Source:HM Revenue & Customs| 21-08-2023

VAT recovery when leasing vehicles

The VAT treatment of motoring expenses is relevant to any business that incurs VAT on motor expenses.

We have covered below some important points to be aware of concerning the recovery of input tax (VAT) when leasing vehicles:

  • Leasing company recovering VAT on purchase of cars. A leasing company can usually recover the VAT incurred as long as the cars are leased at a commercial rate.
  • Business leasing a car and recovering the VAT. If a business leases a ‘qualifying car’ for business purposes, they can generally recover 50% of the VAT charged. The 50% disallowed covers any private use of the car. The business can reclaim the remaining 50% of the VAT charged, subject to the normal rules.
  • Cars leased primarily for taxi or driving instruction. A business can reclaim all of the VAT charged on the lease if the car is a qualifying car and the business intends to use it primarily for:
    • hire with a driver for carrying passengers; or
    • providing driving instruction.
  • The 50% block on VAT recovery also applies to self-drive hire (daily rental) as well as leasing. This restriction applies if the car is hired simply to replace an off the road ordinary company car.
Source:HM Revenue & Customs| 13-08-2023

Tax and duty on goods sent from abroad

There are special rules to help ensure that goods sent from abroad are taxed appropriately. The aim is to not disadvantage UK businesses supplying goods in the UK, for example, by having to compete with VAT free imports. This includes goods that are new or used and bought online, bought abroad and shipped to the UK, and goods received as gifts.
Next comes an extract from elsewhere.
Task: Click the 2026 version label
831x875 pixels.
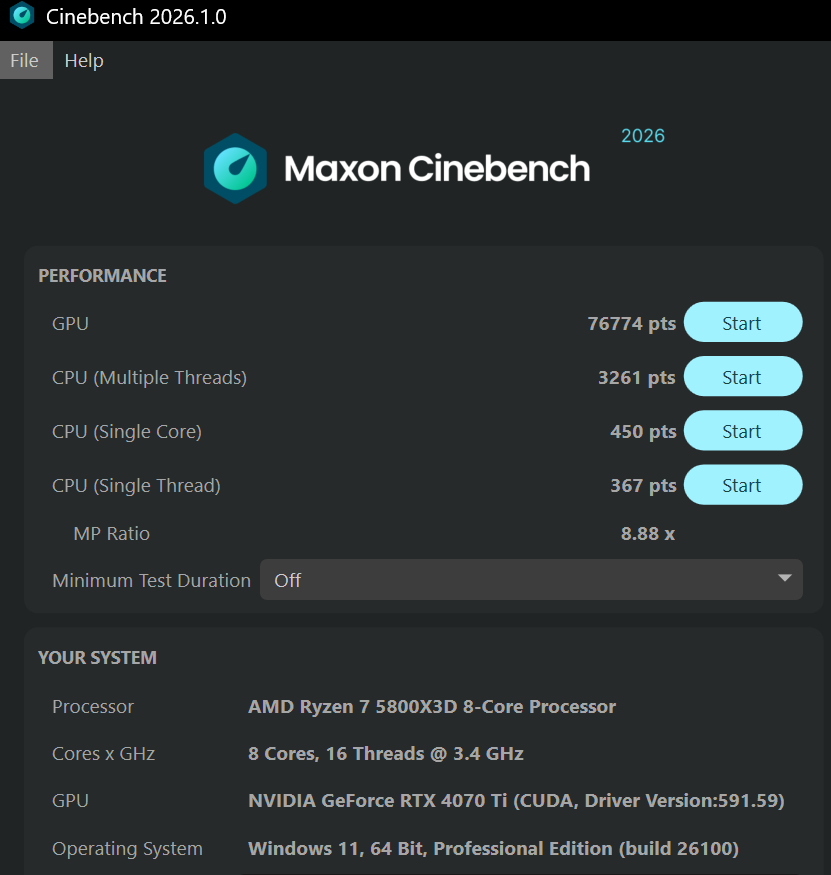Action: [642, 135]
This means that in order to receive your goods you may have to pay VAT, Customs Duty or Excise Duty if they were sent to:

  • Great Britain (England, Wales and Scotland) from outside the UK.
  • Northern Ireland from countries outside the UK and the European Union (EU).

VAT is charged on all goods (except for gifts worth £39 or less) sent from:

  • outside the UK to Great Britain; and
  • outside the UK and the EU to Northern Ireland.
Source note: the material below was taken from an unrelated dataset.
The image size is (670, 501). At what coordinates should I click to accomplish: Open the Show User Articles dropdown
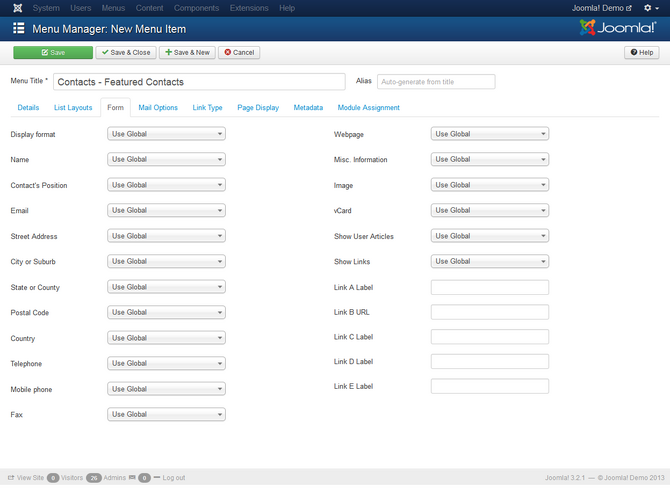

Online marketplaces that facilitate the sale of goods are usually responsible for collecting and accounting for the VAT. If the VAT has not been collected, then you will have to pay VAT to the delivery company either before the goods are delivered or when you collect them. If you have to pay VAT to the delivery company, it’s charged on the total package value which includes the value of the goods, postage, packing, insurance and any duty owed.

Generally, there are no Customs Duty payable on non-excise goods worth £135 or less. There are various rates payable above this level and on excise goods of any value.

Source:HM Revenue & Customs| 13-08-2023

VAT treatment of road fuel costs

There are four options for the VAT treatment of road fuel costs.

  1. Treat all of the VAT as input tax because 100% is used for business purposes. This option only applies to fuel for cars used exclusively for business purposes, such as pool cars.
  2. Treat all of the VAT as input tax and either apply the fuel scale charges or account for VAT on the basis of amounts charged to the employee. If a business makes a charge for the private use of fuel it can opt to account for output tax on the basis of the amount charged to the employee. Or it can opt to apply the fuel scale charge instead of accounting for VAT on the charge made. The scale charge is a fixed amount and saves business car users the chore of keeping detailed records of actual private mileage.
  3. Use detailed mileage records to separate the business mileage from the private mileage. This option will require businesses to keep detailed mileage records to demonstrate that only the business element of the VAT charged on fuel has been treated as input tax.
  4. Treat no VAT incurred as input tax. This option allows businesses to choose not to pay the relevant scale charges. If they do this, they must not recover input tax on any road fuel bought by the business. Any business that opts to use this concession must do so in respect of all fuel used by it in all vehicles including commercial vehicles.

This is a complex area and care needs to be taken to ensure the best possible method is used considering the many variables at play.